____ EXCERPTED RECORDS

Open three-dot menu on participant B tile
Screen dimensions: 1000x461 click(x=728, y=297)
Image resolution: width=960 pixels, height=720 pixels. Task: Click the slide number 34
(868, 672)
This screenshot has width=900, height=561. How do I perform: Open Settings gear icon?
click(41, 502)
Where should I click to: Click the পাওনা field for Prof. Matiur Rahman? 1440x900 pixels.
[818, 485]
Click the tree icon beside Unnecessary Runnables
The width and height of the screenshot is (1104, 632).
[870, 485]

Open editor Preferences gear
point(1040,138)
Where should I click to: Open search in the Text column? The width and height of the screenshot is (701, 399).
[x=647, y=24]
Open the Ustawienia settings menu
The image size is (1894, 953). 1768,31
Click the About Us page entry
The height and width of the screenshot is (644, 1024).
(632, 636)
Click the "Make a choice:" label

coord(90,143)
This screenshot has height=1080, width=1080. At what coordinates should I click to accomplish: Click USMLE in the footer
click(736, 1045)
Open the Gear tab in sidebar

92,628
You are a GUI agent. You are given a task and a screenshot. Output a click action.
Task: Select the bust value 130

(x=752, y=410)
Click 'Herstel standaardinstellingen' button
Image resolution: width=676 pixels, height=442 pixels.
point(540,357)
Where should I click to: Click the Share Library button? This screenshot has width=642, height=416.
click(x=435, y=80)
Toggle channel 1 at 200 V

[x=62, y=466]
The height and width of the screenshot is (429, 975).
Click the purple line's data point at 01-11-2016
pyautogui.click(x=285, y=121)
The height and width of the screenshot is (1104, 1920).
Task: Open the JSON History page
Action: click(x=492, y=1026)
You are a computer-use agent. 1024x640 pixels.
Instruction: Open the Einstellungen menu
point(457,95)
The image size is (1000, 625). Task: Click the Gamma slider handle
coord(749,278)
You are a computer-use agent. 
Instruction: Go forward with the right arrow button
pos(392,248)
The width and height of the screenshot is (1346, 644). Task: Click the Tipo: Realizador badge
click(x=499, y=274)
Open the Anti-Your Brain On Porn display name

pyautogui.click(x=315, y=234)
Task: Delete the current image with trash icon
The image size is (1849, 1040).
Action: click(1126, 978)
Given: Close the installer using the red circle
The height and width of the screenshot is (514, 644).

________

EXERCISE: Write down, word for word, the lines above from the one containing "This screenshot has height=1080, width=1080." through the one containing "You are a GUI", both ends included.

COMPLETED TASK:
This screenshot has height=1080, width=1080. At what coordinates should I click to accomplish: Click USMLE in the footer
click(736, 1045)
Open the Gear tab in sidebar

92,628
You are a GUI agent. You are given a task and a screenshot. Output a click action.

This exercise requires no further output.